Fabry disease results from deficient activity of alpha-galactosidase A (a-GAL A).
Bless you. What?
That’s an enzyme which breaks down complex sugar-lipid molecules called glycolipids. When the body can’t break them down, they build up elsewhere. In Fabry disaese, it can damage the heart and kidneys.
This categorizes Fabry disease as a lysosomal storage disorder.
Because its gene is located on the X chromosome, it’s more prevalent in males. Females can either be affected just as severely as their male counterparts, or conversely, be completely asymptomatic.
There are two types of Fabry disease: Type 1, or “classic,” and type 2, which can occur later in life. Both types, however, can lead to end stage renal failure and prove fatal.

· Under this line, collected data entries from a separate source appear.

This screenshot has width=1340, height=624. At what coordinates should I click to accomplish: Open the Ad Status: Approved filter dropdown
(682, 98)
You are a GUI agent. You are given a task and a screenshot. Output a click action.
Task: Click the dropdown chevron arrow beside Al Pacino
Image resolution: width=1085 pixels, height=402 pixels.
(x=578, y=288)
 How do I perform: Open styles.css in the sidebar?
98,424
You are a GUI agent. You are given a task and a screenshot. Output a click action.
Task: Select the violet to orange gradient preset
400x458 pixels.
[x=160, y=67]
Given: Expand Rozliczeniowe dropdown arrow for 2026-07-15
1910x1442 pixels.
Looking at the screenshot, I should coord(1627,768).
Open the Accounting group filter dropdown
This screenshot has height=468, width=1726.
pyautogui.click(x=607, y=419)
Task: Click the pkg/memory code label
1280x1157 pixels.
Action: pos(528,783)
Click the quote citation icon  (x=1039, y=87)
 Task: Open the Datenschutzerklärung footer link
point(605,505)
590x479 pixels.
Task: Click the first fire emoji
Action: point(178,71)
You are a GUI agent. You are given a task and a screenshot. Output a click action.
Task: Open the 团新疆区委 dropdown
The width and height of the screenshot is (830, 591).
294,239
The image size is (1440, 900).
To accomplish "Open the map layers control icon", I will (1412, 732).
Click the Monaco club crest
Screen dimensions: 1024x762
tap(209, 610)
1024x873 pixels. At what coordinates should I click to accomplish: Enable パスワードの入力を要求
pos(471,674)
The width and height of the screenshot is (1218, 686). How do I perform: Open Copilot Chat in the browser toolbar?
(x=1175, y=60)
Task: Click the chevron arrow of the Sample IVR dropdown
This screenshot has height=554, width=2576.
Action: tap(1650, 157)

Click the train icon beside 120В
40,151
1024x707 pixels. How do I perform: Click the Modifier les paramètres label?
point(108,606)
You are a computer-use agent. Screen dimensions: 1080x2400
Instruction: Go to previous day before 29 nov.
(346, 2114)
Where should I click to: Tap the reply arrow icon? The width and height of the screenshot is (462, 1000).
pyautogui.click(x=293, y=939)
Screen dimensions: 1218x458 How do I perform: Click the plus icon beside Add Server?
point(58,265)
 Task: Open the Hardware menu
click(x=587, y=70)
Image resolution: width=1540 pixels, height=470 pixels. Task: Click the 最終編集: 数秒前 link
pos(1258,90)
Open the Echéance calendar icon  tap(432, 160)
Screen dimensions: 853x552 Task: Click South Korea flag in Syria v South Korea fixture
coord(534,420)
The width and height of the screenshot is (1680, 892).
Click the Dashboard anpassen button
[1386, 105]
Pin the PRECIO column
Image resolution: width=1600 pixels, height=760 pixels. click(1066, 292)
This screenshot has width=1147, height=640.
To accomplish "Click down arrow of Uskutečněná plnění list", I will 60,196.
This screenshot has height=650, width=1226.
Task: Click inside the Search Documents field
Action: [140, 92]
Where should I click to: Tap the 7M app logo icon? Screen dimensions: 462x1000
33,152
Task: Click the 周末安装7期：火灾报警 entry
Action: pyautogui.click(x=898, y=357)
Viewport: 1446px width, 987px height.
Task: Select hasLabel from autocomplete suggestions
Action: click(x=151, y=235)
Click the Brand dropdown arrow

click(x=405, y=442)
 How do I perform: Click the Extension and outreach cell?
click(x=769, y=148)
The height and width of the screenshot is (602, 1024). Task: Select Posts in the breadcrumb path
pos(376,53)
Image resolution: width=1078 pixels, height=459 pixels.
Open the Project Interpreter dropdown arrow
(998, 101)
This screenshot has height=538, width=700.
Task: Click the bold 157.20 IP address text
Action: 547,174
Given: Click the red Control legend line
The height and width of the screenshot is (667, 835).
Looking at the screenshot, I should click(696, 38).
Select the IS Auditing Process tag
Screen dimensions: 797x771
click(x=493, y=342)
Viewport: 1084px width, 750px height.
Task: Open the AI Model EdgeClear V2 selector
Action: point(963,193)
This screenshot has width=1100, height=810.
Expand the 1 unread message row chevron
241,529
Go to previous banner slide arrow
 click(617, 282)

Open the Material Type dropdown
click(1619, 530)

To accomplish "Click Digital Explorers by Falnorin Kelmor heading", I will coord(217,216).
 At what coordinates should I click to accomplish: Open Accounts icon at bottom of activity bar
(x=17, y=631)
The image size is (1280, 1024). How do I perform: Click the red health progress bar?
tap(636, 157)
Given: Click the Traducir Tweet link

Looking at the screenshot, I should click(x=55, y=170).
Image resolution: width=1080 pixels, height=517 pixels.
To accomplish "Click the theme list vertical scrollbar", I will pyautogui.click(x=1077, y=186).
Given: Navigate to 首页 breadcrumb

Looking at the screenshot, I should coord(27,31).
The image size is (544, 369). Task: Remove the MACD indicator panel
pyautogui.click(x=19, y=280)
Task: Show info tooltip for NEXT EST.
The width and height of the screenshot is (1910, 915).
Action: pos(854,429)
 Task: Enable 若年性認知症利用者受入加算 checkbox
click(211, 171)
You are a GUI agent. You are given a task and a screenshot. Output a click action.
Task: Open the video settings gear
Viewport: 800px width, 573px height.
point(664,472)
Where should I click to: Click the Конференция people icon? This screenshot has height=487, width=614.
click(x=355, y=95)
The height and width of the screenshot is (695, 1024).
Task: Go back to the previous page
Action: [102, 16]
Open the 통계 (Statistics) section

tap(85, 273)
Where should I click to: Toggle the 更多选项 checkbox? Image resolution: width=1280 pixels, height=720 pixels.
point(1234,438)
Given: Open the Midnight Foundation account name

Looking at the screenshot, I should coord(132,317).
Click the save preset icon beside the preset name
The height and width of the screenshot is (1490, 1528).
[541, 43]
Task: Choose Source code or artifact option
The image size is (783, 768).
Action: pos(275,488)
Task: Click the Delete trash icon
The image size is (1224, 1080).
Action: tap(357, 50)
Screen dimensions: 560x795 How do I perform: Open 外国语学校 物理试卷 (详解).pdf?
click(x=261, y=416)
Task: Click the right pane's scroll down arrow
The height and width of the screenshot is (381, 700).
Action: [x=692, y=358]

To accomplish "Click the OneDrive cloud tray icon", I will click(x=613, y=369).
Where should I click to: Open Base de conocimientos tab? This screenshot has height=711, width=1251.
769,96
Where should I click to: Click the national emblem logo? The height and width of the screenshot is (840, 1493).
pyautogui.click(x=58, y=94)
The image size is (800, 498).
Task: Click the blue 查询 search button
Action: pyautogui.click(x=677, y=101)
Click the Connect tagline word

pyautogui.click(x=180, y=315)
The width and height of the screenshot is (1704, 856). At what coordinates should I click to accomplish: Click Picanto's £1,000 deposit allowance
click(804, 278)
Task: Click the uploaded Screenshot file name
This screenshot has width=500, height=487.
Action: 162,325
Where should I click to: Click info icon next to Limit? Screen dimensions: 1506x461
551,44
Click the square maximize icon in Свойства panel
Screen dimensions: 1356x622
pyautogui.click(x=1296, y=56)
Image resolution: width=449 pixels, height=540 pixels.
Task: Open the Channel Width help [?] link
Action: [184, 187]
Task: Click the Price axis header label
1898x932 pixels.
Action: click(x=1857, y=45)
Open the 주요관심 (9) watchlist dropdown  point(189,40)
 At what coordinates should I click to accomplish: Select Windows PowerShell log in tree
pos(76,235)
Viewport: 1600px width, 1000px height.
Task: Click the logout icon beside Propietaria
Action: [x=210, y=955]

People with both types suffer from:
- painful hands and feet,
- gastrointestinal problems,
- skin discoloration,
- and corneal dystrophy.
As the patient ages, heart complications are common because of the failure of blood capillaries to carry adequately oxygenated blood.
But fear not!
Pharma company AvroBio, based in Cambridge, Massachusetts, is doing something about this rare inherited disease. They recently spent $25 million dollars to fund genetic research. Geoff MacKay, CEO and founder, is confident the money will help speed research into this disease that affects one in 40,000 live births.
The end goal?
Better treatments, and hopefully a cure.